## Your goal
Going through the entries below, copy out each line that contains "name".

Start of Source information

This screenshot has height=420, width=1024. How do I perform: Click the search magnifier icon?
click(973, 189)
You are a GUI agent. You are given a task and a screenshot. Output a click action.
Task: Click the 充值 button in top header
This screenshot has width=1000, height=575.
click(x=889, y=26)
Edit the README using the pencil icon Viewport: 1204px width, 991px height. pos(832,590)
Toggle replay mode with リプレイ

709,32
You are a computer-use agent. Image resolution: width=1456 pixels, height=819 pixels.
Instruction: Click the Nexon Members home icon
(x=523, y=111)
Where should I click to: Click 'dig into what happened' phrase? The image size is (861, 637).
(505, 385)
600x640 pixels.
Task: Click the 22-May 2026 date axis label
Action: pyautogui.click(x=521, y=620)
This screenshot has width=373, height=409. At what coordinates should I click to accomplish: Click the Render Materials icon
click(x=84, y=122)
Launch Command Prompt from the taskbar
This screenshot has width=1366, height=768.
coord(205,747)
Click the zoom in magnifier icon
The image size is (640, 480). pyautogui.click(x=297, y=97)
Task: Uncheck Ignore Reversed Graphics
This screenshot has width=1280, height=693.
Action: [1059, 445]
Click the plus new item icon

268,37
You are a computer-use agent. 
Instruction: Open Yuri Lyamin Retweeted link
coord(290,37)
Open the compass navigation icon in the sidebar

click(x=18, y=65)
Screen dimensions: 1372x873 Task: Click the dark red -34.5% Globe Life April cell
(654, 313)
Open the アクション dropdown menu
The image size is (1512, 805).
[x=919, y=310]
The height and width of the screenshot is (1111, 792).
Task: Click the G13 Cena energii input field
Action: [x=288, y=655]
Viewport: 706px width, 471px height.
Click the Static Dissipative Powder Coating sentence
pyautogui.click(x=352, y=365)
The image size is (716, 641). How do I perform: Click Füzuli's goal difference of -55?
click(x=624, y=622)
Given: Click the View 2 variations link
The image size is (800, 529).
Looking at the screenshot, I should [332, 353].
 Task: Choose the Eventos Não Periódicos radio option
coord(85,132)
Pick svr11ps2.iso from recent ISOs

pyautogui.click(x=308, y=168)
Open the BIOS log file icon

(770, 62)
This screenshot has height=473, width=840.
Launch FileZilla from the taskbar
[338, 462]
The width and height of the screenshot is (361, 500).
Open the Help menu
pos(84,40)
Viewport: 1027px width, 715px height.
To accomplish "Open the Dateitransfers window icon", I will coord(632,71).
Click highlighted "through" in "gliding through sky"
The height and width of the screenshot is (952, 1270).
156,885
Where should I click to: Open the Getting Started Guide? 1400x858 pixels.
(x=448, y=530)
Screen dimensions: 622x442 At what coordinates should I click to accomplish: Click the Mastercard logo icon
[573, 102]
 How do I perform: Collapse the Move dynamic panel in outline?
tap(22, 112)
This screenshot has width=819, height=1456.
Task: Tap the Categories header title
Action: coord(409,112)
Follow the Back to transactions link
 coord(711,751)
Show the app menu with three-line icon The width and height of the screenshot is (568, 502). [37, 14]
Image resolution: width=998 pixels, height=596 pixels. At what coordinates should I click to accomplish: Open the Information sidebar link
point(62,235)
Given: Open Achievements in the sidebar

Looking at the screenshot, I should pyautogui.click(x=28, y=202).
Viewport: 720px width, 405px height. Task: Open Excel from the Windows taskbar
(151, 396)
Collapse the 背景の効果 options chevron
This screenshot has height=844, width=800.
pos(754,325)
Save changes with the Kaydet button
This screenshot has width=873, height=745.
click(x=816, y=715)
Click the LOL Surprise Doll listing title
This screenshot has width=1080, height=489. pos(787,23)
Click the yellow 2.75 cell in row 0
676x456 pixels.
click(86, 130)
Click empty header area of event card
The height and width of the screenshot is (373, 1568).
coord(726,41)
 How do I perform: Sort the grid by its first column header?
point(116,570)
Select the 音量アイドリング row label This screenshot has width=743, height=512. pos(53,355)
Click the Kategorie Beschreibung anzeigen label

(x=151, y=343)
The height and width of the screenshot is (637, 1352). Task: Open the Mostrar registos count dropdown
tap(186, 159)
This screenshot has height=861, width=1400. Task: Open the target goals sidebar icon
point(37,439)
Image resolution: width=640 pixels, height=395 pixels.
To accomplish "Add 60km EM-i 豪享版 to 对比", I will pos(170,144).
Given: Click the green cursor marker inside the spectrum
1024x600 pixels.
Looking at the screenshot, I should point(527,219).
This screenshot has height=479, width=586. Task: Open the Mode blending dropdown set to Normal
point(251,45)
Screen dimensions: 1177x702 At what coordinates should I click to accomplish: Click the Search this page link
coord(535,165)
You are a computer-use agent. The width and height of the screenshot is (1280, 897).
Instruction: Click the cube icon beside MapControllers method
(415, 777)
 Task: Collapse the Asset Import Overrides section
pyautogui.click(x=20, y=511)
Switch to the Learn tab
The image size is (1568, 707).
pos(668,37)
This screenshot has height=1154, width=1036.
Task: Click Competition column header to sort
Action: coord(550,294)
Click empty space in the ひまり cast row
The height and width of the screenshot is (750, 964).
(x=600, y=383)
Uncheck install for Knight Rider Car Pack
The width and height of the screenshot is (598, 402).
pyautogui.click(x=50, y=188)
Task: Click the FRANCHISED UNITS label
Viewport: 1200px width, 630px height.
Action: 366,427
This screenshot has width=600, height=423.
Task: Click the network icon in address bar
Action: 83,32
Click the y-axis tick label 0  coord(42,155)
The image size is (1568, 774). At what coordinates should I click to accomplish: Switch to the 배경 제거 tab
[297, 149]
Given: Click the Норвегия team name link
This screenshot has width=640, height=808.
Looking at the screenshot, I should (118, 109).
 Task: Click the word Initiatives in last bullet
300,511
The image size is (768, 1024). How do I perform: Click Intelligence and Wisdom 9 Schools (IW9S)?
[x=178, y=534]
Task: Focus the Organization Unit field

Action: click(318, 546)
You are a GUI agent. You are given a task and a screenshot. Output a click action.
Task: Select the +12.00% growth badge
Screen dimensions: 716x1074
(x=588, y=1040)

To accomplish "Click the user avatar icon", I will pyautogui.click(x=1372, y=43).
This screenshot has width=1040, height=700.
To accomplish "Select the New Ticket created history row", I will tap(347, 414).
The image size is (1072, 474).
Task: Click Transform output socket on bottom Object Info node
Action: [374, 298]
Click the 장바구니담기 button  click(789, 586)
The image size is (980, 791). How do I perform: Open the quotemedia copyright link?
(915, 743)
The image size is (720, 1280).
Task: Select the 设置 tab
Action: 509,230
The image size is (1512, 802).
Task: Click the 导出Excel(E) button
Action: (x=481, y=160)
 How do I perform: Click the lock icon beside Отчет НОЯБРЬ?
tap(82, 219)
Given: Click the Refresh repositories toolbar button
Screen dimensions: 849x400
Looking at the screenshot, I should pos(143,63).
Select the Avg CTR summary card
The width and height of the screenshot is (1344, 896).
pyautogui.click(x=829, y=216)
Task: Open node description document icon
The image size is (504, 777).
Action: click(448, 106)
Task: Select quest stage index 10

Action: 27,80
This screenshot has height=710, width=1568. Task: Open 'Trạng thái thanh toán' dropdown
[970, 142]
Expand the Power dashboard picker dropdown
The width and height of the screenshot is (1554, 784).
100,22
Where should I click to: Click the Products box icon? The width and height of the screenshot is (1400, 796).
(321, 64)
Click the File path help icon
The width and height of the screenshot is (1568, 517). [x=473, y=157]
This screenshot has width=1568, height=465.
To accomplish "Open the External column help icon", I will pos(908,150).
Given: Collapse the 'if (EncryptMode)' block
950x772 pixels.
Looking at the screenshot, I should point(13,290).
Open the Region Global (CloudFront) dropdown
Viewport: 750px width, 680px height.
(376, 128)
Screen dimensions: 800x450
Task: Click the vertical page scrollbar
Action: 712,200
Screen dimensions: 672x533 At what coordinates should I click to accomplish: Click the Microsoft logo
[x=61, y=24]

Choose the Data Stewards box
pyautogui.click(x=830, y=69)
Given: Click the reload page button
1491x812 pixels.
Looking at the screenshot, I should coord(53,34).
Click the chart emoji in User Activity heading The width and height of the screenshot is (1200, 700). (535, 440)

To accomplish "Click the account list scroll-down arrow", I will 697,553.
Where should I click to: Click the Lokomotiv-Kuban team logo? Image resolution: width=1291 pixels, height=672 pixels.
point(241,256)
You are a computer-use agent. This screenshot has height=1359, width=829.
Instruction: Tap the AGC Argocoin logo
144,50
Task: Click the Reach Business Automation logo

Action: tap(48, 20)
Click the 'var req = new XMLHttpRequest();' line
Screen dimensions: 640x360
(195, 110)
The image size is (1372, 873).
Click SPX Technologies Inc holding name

End of Source information

## Task solution
Given: Click the Норвегия team name link
Click SPX Technologies Inc holding name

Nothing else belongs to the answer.